E’ noto come la teoria finanziaria, per quanto riguarda in generale il mondo delle imprese e non soltanto di quelle finanziarie, fosse, a partire dalla fine della seconda guerra mondiale, sostanzialmente diffidente di fronte a importanti livelli di indebitamento. Poi, due economisti, F. Modigliani e M. H. Miller, a partire dalla fine degli anni cinquanta, cominciano a mettere in dubbio la rilevanza di tale preoccupazione che, peraltro, è rimasta abbastanza salda nella pratica del business, almeno nel mondo anglosassone e almeno per qualche decennio ancora. Un colpo ulteriore alle idee tradizionali viene poi inferto, nella seconda metà degli anni settanta, dalla teoria dell’agenzia, che si spinge ad affermare che un alto livello di debiti ottiene il risultato di conciliare gli interessi di management e proprietà dell’impresa e a spingere in direzione della massimizzazione del valore dell’impresa stessa. L’opera di trasformazione teorica viene poi completata nei primi anni novanta dalla cosiddetta scuola del valore; essa tende a sottolineare, con accenti persino lirici, i moltissimi aspetti positivi di un alto livello di debiti.

Per quanto riguarda in specifico le imprese finanziarie, si occupa di approfondire la questione nel 1995 R. Merton, premio Nobel per l’economia e che peraltro sarà coinvolto direttamente nel fallimento, nel 1998, della società finanziaria da lui creata insieme anche ad altri premi Nobel, la Long-Term Capital Management. Tale fallimento contiene già in sé molti dei germi della crisi in atto.

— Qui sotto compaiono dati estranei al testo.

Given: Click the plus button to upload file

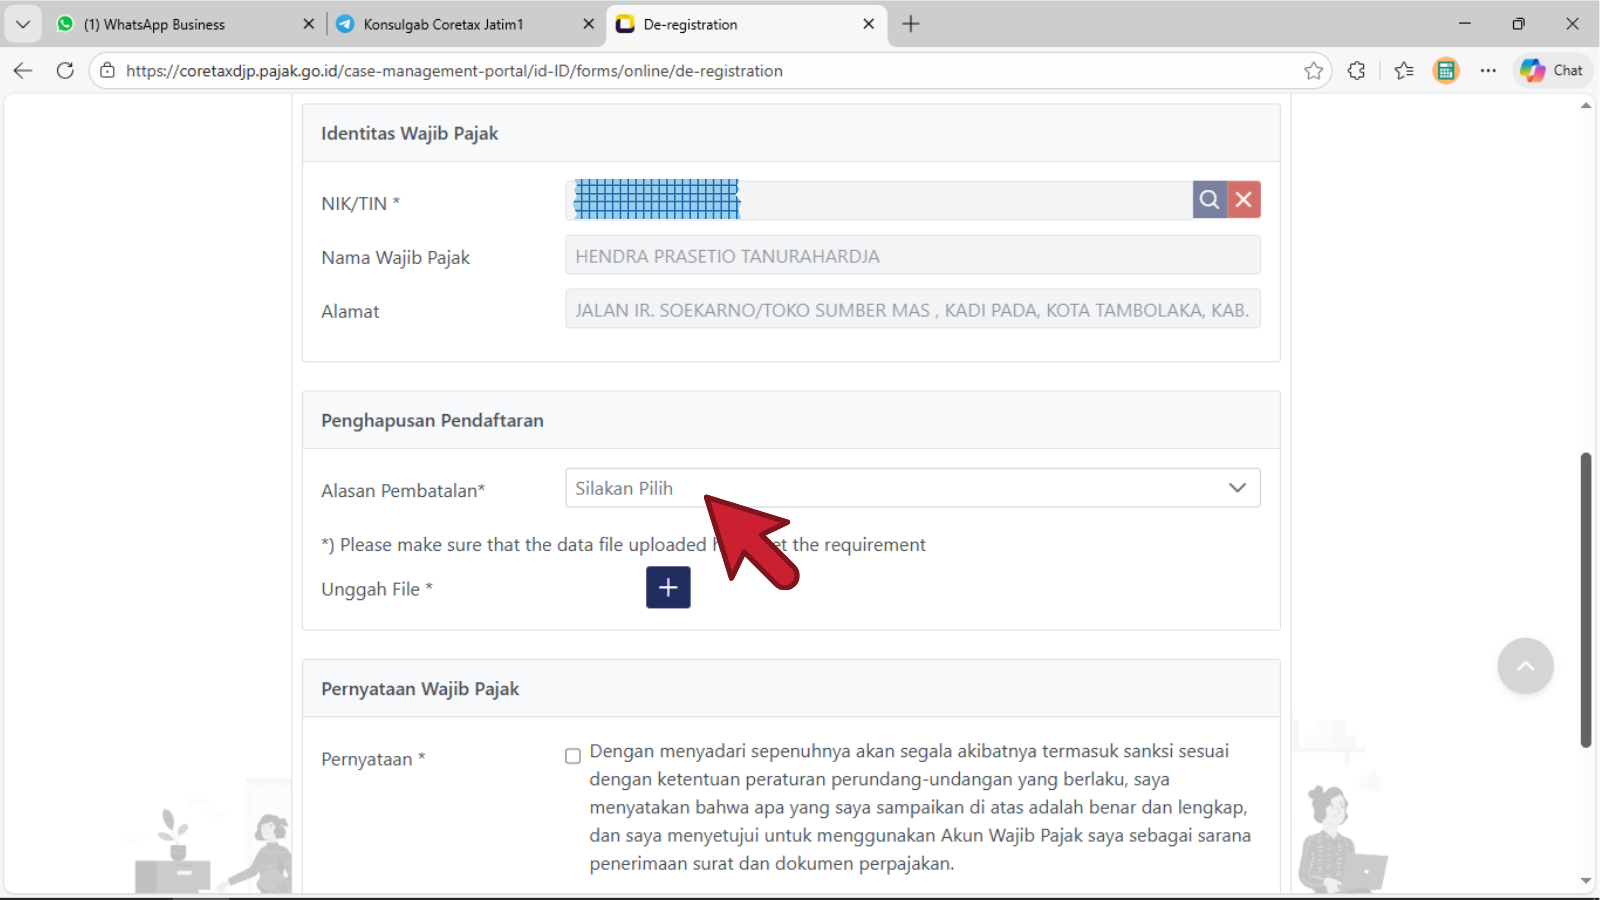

Merton, partendo dalla considerazione che un rilevante livello di mezzi propri era tradizionalmente richiesto per coprire gli elevati rischi di vario tipo cui le imprese bancarie andavano incontro nelle loro operazioni, affermava che le tecniche moderne di gestione dei rischi, in particolare la disponibilità di strategie sofisticate di copertura dagli stessi che erano ormai disponibili da tempo, comportavano la logica conseguenza che una parte crescente delle attività delle banche era ormai priva di rischi significativi e che perciò non erano più richiesti elevati livelli di mezzi propri, in genere previsti proprio per far fronte agli stessi (Boone, Johnson, 2009). Naturalmente, la realtà ha mostrato che Merton si sbagliava.